A recurrent thread throughout Solitary also underscores the futility (in addition to the inhumanity) of methods of solitary confinement, which are often renamed as an effort to rebrand a patently torturous method (pp. 35-38). Not only do these methods not reduce gang violence –a justification for the measures– they often do lasting psychic damage to incarcerated individuals. Specifically in Part Two of Solitary, Kupers details the symptoms of what he calls “SHU [secure housing unit] syndrome”: a general term to describe the panoply of symptoms associated with time spent in solitary confinement (p. 54). SHU Syndrome –described in detail in Chapter 8 (pp. 151-167)– can affect incarcerated individuals in a range of ways and at a range of time frames after initial exposure to solitary confinement: from an immediate reaction to the confinement to post-release emotional issues. In this context, Kupers draws comparisons between SHU Syndrome and PTSD, while keeping a formal distinction between the two (pp. 162-163). On a related note, it is noteworthy that scholars who investigate the psychological consequences of torture point to a laundry list of afflictions suffered by survivors of torture, and many of these same symptoms are experienced by prisoners who spent time in solitary: “anxiety, fear, depression, irritability, introversion, difficulties in concentration, chronic fatigue, lethargy, restlessness, communication difficulties, especially in the expression of emotion, memory and concentration loss, loss of a sense of identity, insomnia, nightmares, hallucinations, visual disturbances, headaches, and suicidal crises” (p. 100).
Indeed, many of the symptoms associated with how prison officials carry out solitary confinement parallel torture methods used by CIA and FBI officials. Kupers draws out a clear connection between these methods of torture in U.S. prisons and the labored efforts by the Bush administration to contort the definition of torture of the Geneva Conventions, subsequently leading to the well-known scandal of Abu Ghraib (pp. 97-101). For example, keeping prisoners from sleeping for extended periods of time (p. 54) and the use of “stress positions” appear to be staples not only of CIA torture methodology, but also of solitary confinement strategy.

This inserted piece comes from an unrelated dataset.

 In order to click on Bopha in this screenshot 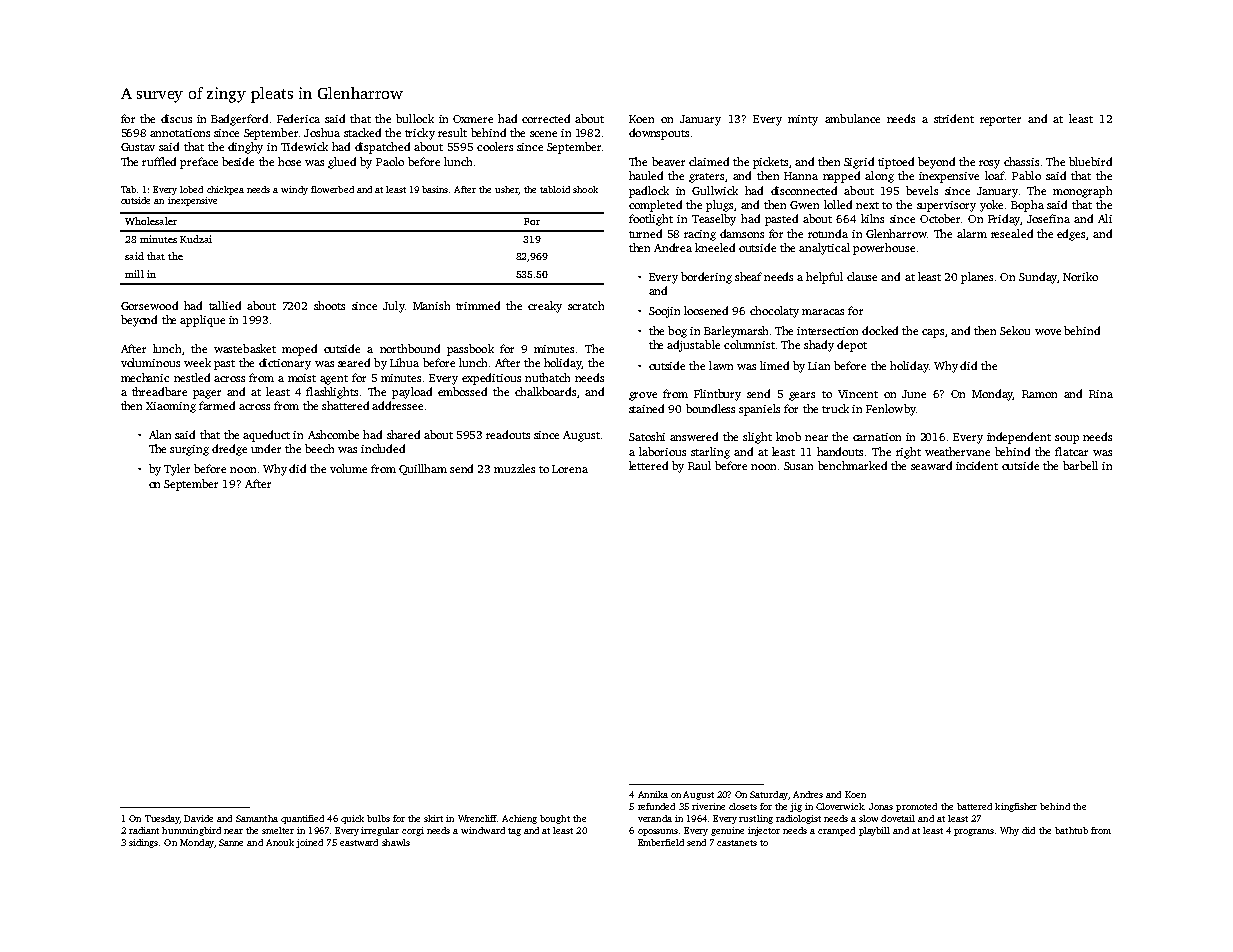, I will do `click(1027, 206)`.
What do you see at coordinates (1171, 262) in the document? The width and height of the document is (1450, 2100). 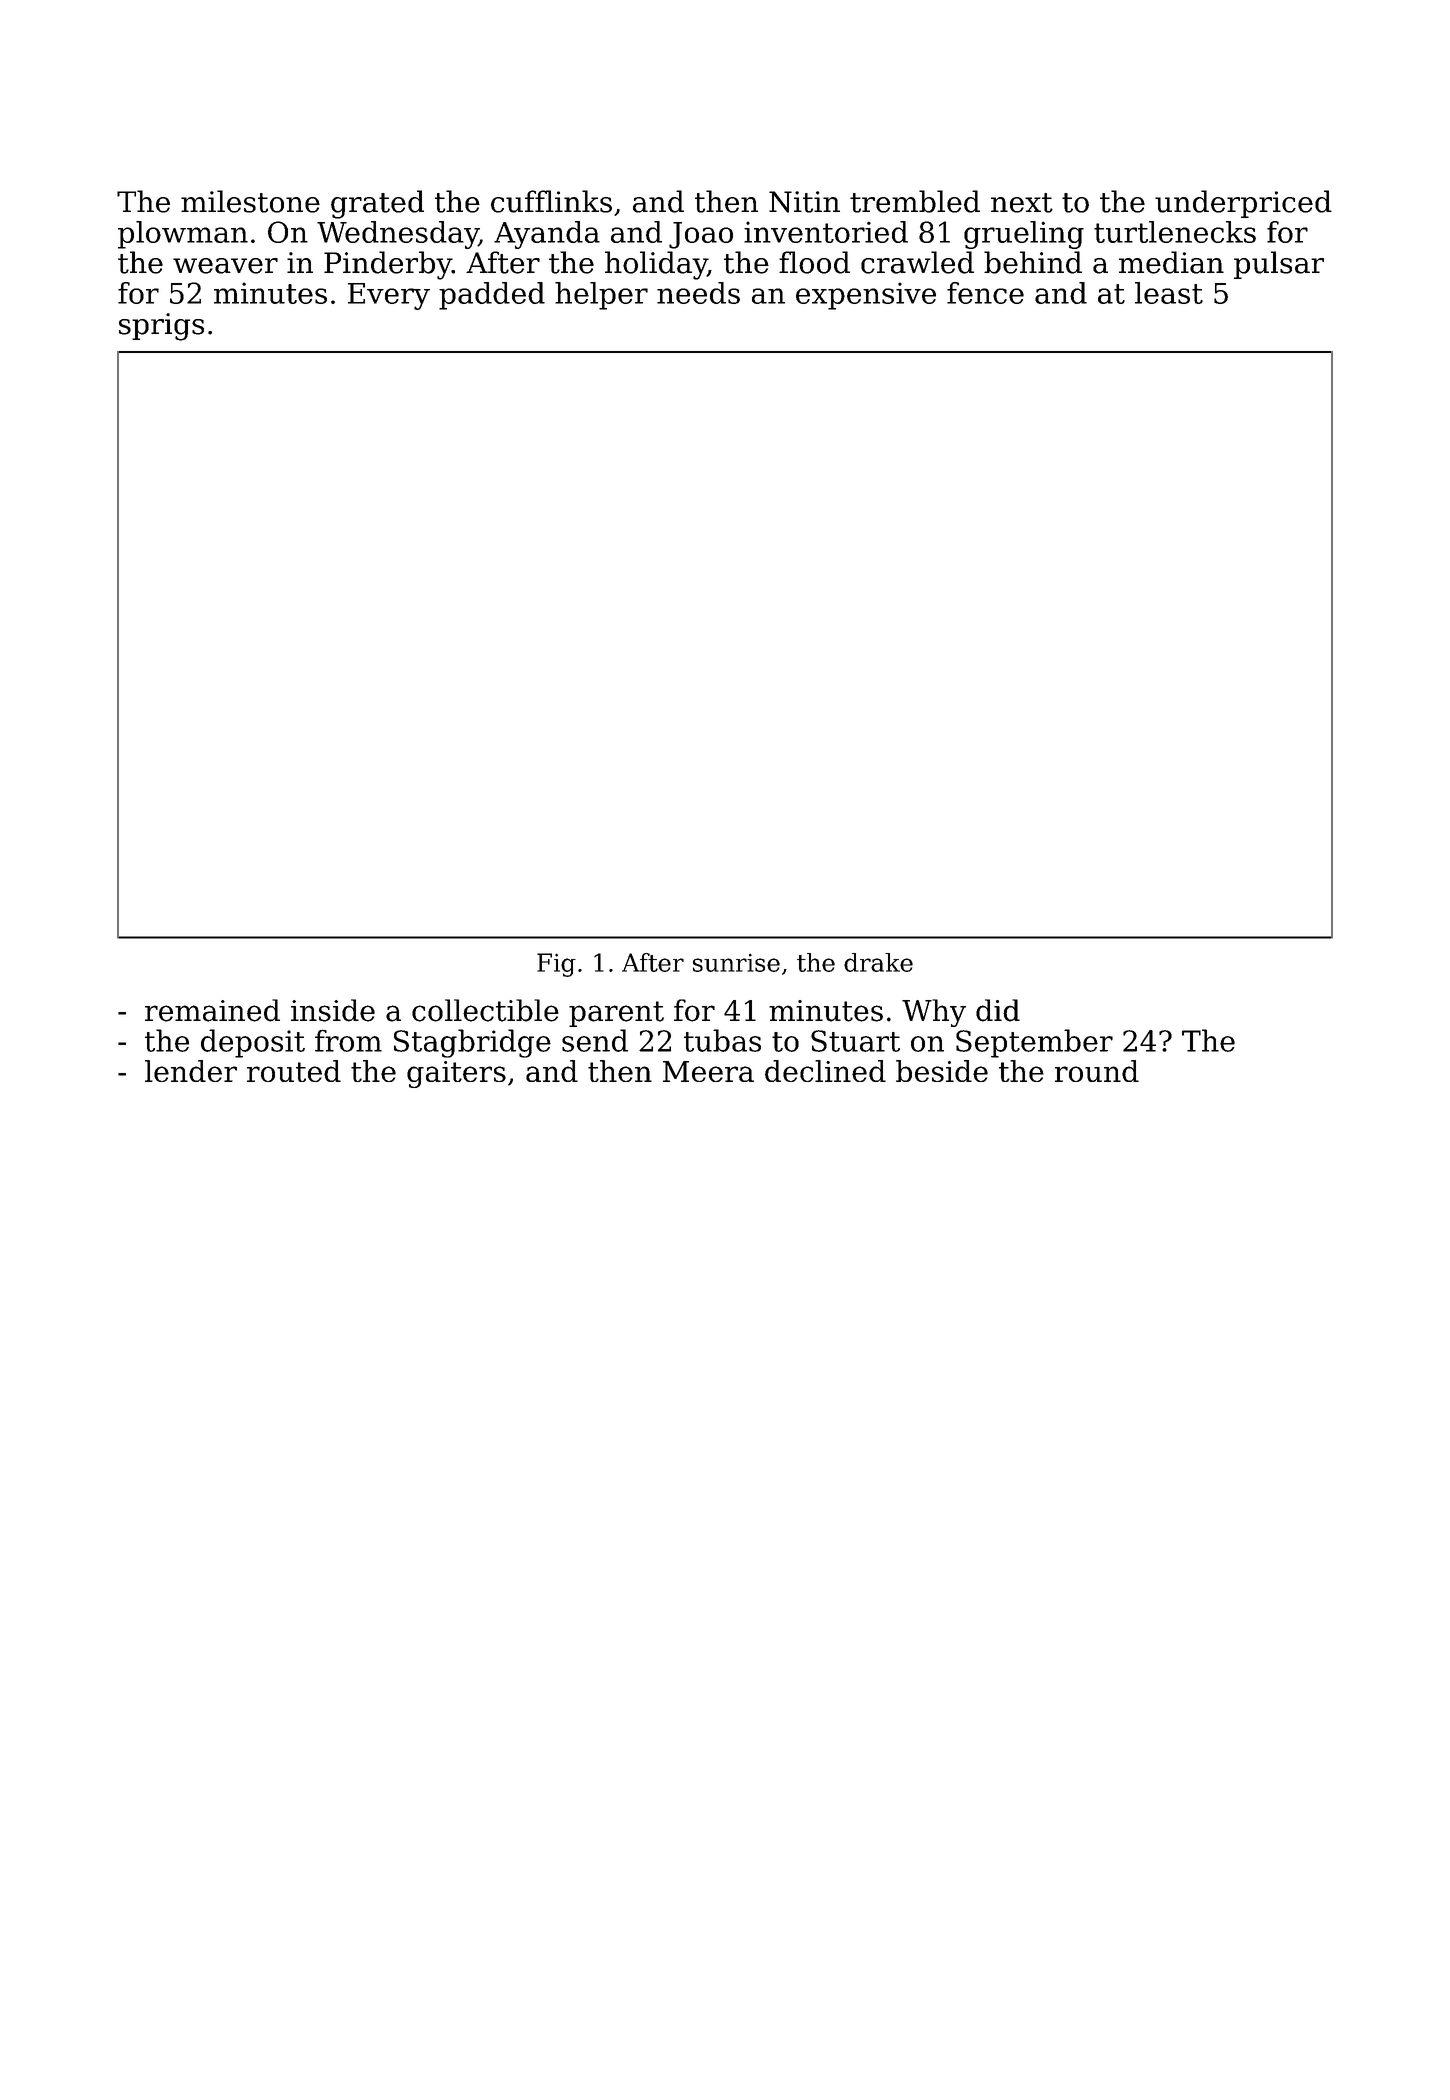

In drawing these comparisons, Kupers critiques this “culture of punishment” in the United States, highlighting the direct consequences it has on the psyche of prisoners as well as on all Americans. For as Fyodor Dostoevsky presciently claimed, “The degree of civilization in a society can be judged by entering its prisons.”
Writing in third and final part of Solitary towards an abolitionist’s praxis (actions taken to put one’s knowledge to work towards real change), Kupers offers a five-step guideline towards a “rehabilitative attitude” and away from the “culture of punishment” inside prison walls: end the cycle of hostility, create mutual respect, foster a sense of agency, expand connection with the outside world, and sustain a vision of a better future (pp. 172-184). Chapters 10 and 11 act as an advocacy text for the humane treatment of prisoners, calling for investment in mental health care and a novel, managed treatment plan for incarcerated folks labeled “disruptive” or violent. With a short Chapter 12, Kupers echoes the calls of well-known abolitionists to redirect energy away from imprisonment and towards education and health resources. “The supermax experiment has failed,” he proclaims; the “foolhardy attempt to “disappear” the most troublesome of our social problems” led us to “[create] the monsters we love to dread” (pp. 239-240). With this conclusion, Kupers leaves readers with tools not only to argue against the ineffective supermax prison, but also to continue dismantling the prison industrial complex.